= Beginning of Section =
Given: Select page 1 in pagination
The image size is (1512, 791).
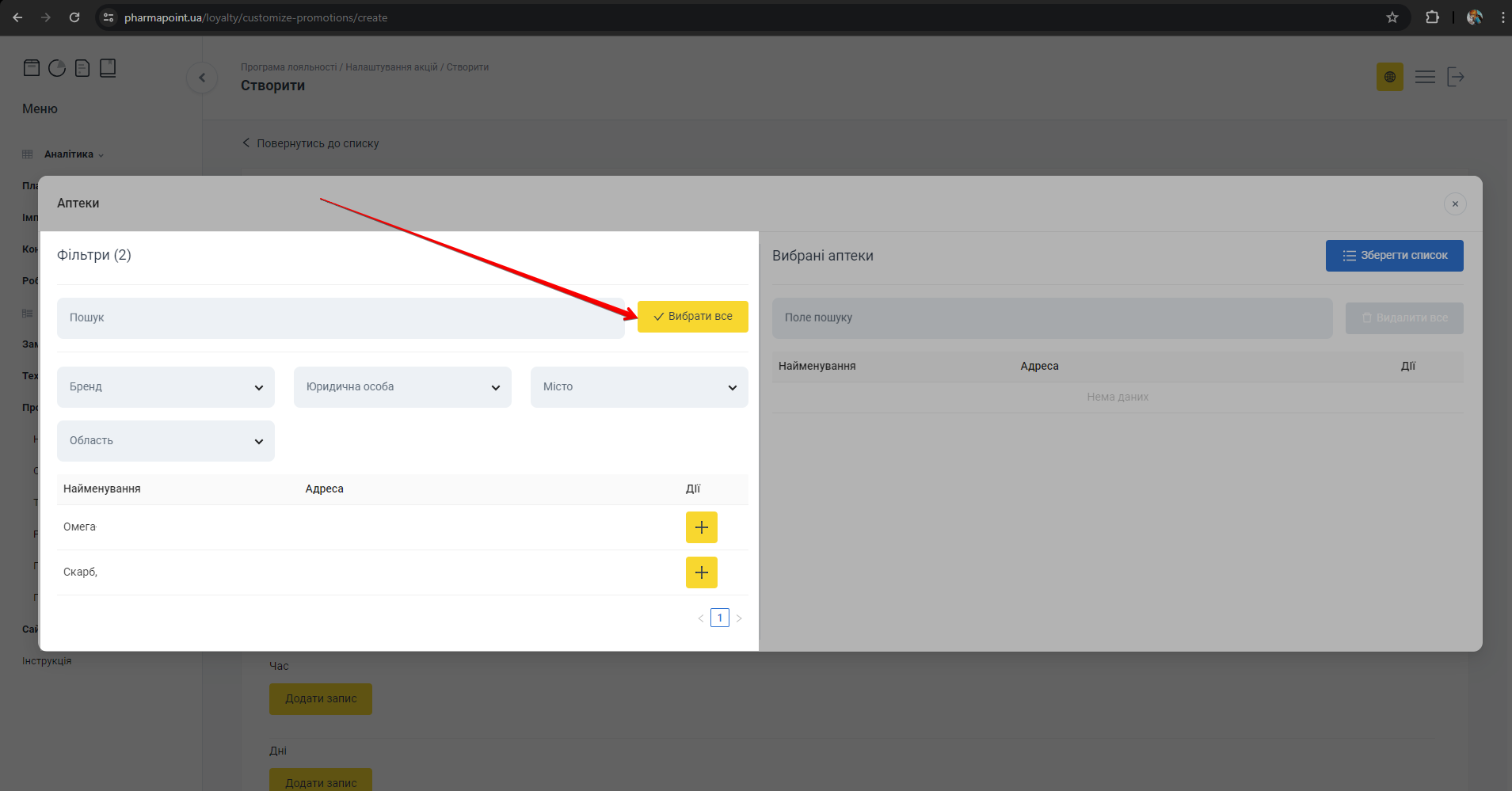Looking at the screenshot, I should click(x=719, y=618).
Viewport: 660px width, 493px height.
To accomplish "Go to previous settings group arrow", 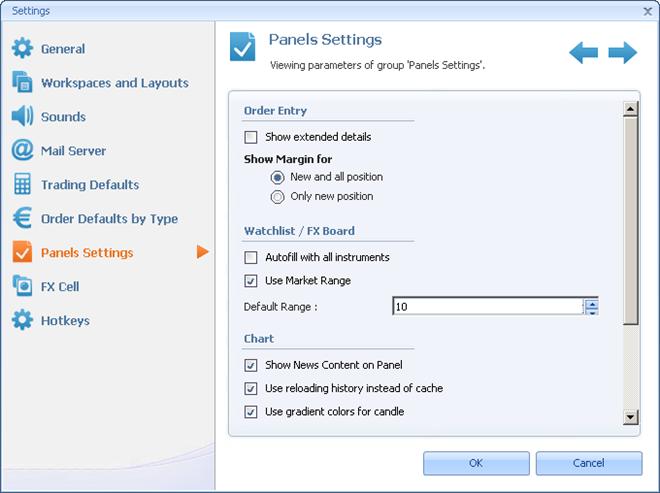I will [583, 52].
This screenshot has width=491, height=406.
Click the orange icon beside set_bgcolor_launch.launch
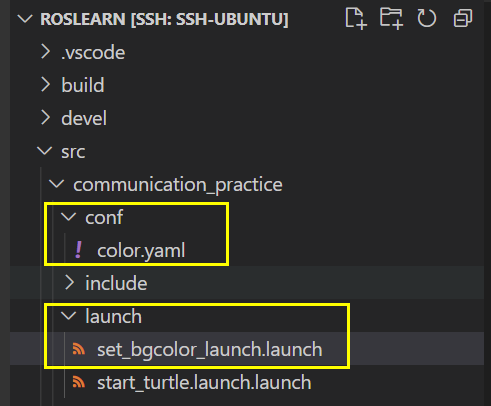coord(79,349)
= End of Section =
_EXERCISE_. Your output should be the lines from the line containing "This screenshot has width=491, height=406." through the last line of the listing above, restated exactly, with no pictures among them.

_EXERCISE ANSWER_.
This screenshot has width=491, height=406.
Click the orange icon beside set_bgcolor_launch.launch
coord(79,349)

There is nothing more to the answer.